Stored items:

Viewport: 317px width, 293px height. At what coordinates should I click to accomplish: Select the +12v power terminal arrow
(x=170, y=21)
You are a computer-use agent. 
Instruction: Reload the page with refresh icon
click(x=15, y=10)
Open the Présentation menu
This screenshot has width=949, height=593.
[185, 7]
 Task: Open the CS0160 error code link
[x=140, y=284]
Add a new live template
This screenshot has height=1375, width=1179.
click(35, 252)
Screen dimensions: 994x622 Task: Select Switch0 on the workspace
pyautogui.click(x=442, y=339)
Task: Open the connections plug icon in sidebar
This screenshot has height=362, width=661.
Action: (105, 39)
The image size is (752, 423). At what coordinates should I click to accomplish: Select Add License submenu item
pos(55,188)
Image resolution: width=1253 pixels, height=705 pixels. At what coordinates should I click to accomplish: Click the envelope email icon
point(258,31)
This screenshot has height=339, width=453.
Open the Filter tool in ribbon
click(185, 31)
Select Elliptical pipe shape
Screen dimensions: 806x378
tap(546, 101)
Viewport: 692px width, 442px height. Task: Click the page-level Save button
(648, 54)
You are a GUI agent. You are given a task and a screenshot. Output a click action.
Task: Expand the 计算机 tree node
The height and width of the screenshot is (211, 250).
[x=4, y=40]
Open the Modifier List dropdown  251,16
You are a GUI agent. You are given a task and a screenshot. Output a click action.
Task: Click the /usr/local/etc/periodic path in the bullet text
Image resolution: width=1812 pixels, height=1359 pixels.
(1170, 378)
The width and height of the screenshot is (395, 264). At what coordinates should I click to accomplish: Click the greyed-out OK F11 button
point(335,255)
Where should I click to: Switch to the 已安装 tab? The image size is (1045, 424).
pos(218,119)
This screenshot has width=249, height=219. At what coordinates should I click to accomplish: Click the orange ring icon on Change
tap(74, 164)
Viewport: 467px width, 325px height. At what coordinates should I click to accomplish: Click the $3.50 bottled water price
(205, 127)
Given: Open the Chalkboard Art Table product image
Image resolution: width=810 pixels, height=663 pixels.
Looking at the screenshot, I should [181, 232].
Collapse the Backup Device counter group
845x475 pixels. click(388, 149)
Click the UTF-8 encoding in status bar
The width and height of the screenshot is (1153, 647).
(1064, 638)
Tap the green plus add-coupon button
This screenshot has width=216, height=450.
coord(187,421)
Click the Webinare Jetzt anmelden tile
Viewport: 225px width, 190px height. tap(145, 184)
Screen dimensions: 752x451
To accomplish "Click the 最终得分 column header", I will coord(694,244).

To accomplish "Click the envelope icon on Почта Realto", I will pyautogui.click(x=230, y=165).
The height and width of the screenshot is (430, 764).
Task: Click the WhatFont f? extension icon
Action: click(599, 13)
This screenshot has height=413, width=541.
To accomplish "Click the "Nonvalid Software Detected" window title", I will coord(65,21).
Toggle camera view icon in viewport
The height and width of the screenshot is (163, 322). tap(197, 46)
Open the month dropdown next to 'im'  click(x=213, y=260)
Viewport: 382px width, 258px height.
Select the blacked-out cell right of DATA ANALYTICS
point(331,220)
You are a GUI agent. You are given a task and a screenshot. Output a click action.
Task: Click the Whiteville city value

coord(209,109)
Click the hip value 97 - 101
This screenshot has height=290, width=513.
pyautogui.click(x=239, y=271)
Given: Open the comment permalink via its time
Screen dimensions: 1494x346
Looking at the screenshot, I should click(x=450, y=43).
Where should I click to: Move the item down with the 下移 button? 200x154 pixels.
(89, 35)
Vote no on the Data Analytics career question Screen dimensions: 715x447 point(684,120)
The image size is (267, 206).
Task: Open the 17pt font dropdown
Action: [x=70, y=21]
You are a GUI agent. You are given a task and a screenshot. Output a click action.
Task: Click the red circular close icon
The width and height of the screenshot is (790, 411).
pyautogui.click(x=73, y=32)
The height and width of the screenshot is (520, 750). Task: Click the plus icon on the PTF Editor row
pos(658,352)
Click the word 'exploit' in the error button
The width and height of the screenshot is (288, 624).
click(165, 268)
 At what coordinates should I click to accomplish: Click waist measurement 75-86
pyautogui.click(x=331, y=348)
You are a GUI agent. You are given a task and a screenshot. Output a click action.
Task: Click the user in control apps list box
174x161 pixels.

ABOUT THIS EXERCISE: Your answer should be the records above, set down exactly.

YOUR RESPONSE:
Viewport: 317px width, 293px height. At what coordinates should I click to accomplish: Select the +12v power terminal arrow
(x=170, y=21)
You are a computer-use agent. 
Instruction: Reload the page with refresh icon
click(x=15, y=10)
Open the Présentation menu
This screenshot has width=949, height=593.
[185, 7]
 Task: Open the CS0160 error code link
[x=140, y=284]
Add a new live template
This screenshot has height=1375, width=1179.
click(35, 252)
Screen dimensions: 994x622 Task: Select Switch0 on the workspace
pyautogui.click(x=442, y=339)
Task: Open the connections plug icon in sidebar
This screenshot has height=362, width=661.
Action: (105, 39)
The image size is (752, 423). At what coordinates should I click to accomplish: Select Add License submenu item
pos(55,188)
Image resolution: width=1253 pixels, height=705 pixels. At what coordinates should I click to accomplish: Click the envelope email icon
point(258,31)
This screenshot has height=339, width=453.
Open the Filter tool in ribbon
click(185, 31)
Select Elliptical pipe shape
Screen dimensions: 806x378
tap(546, 101)
Viewport: 692px width, 442px height. Task: Click the page-level Save button
(648, 54)
You are a GUI agent. You are given a task and a screenshot. Output a click action.
Task: Expand the 计算机 tree node
The height and width of the screenshot is (211, 250).
[x=4, y=40]
Open the Modifier List dropdown  251,16
You are a GUI agent. You are given a task and a screenshot. Output a click action.
Task: Click the /usr/local/etc/periodic path in the bullet text
Image resolution: width=1812 pixels, height=1359 pixels.
(1170, 378)
The width and height of the screenshot is (395, 264). At what coordinates should I click to accomplish: Click the greyed-out OK F11 button
point(335,255)
Where should I click to: Switch to the 已安装 tab? The image size is (1045, 424).
pos(218,119)
This screenshot has width=249, height=219. At what coordinates should I click to accomplish: Click the orange ring icon on Change
tap(74, 164)
Viewport: 467px width, 325px height. At what coordinates should I click to accomplish: Click the $3.50 bottled water price
(205, 127)
Given: Open the Chalkboard Art Table product image
Image resolution: width=810 pixels, height=663 pixels.
Looking at the screenshot, I should [181, 232].
Collapse the Backup Device counter group
845x475 pixels. click(388, 149)
Click the UTF-8 encoding in status bar
The width and height of the screenshot is (1153, 647).
(1064, 638)
Tap the green plus add-coupon button
This screenshot has width=216, height=450.
coord(187,421)
Click the Webinare Jetzt anmelden tile
Viewport: 225px width, 190px height. tap(145, 184)
Screen dimensions: 752x451
To accomplish "Click the 最终得分 column header", I will coord(694,244).

To accomplish "Click the envelope icon on Почта Realto", I will pyautogui.click(x=230, y=165).
The height and width of the screenshot is (430, 764).
Task: Click the WhatFont f? extension icon
Action: click(599, 13)
This screenshot has height=413, width=541.
To accomplish "Click the "Nonvalid Software Detected" window title", I will coord(65,21).
Toggle camera view icon in viewport
The height and width of the screenshot is (163, 322). tap(197, 46)
Open the month dropdown next to 'im'  click(x=213, y=260)
Viewport: 382px width, 258px height.
Select the blacked-out cell right of DATA ANALYTICS
point(331,220)
You are a GUI agent. You are given a task and a screenshot. Output a click action.
Task: Click the Whiteville city value

coord(209,109)
Click the hip value 97 - 101
This screenshot has height=290, width=513.
pyautogui.click(x=239, y=271)
Given: Open the comment permalink via its time
Screen dimensions: 1494x346
Looking at the screenshot, I should click(x=450, y=43).
Where should I click to: Move the item down with the 下移 button? 200x154 pixels.
(89, 35)
Vote no on the Data Analytics career question Screen dimensions: 715x447 point(684,120)
The image size is (267, 206).
Task: Open the 17pt font dropdown
Action: [x=70, y=21]
You are a GUI agent. You are given a task and a screenshot. Output a click action.
Task: Click the red circular close icon
The width and height of the screenshot is (790, 411).
pyautogui.click(x=73, y=32)
The height and width of the screenshot is (520, 750). Task: Click the plus icon on the PTF Editor row
pos(658,352)
Click the word 'exploit' in the error button
The width and height of the screenshot is (288, 624).
click(165, 268)
 At what coordinates should I click to accomplish: Click waist measurement 75-86
pyautogui.click(x=331, y=348)
You are a GUI agent. You are given a task and a screenshot. Output a click action.
Task: Click the user in control apps list box
174x161 pixels.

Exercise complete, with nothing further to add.